By Bhavna Jha
The right to be forgotten guaranteed by India’s proposed Personal Data Protection law could have an unprecedented adverse impact on blockchain technology. Whereas blockchains inherently safeguard privacy, transparency, and security of personal data, it is my opinion that other requirements and rights created by the data protection regulation might fall foul of its proposed framework. To understand this claim, I must relate something about why blockchain technology is different and why umbrella legislation which is meant to apply to the conventional internet will run into contradictions with blockchain technology, which could frustrate the widespread adoption of the technology.

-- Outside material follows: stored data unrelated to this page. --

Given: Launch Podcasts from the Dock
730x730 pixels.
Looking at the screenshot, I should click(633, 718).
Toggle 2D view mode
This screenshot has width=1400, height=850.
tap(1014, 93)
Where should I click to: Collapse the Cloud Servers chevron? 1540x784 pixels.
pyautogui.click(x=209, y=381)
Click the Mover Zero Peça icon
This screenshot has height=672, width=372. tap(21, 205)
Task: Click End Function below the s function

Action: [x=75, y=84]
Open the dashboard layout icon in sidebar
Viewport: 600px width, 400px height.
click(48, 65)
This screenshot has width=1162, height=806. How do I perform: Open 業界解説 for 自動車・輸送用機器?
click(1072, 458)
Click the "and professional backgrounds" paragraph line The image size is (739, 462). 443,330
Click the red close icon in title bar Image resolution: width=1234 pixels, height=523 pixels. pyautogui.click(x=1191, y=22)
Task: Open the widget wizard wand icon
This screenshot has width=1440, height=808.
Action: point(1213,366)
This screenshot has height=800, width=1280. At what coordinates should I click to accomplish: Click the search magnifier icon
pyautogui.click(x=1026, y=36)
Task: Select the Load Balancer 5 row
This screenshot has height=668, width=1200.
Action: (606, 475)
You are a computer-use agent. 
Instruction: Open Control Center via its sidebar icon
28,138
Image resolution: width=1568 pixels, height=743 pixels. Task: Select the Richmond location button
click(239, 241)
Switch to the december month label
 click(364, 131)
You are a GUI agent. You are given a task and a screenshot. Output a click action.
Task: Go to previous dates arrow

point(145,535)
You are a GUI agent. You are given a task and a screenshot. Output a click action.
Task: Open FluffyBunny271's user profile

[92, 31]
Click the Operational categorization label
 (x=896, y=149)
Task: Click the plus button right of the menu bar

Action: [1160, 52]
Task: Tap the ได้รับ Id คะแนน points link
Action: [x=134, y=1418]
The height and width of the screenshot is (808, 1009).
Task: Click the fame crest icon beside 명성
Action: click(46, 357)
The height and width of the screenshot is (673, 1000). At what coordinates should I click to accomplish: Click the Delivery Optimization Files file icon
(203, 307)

Blockchains are Changing the Information Sharing Paradigm
Blockchain technology applies the principle of distributed networks to information storage and adds to it the advantages of total transparency, securing identity and securing privacy of the participants on a network. This is a paradigm shift in information technology, since, so far, transparency and privacy of information have been technologically at odds with each other. Blockchains have emerged as an answer to the problem of trust on the internet by using a proof-of work solution along with the use of an open record of exchanges within a network. Moreover, it provides a mechanism for accountability unmatched by existing technology because information recorded in blockchains is practically impossible to tamper with. The basic architecture of blockchains requires a simple majority consensus for making any modification to the record of information on that blockchain network.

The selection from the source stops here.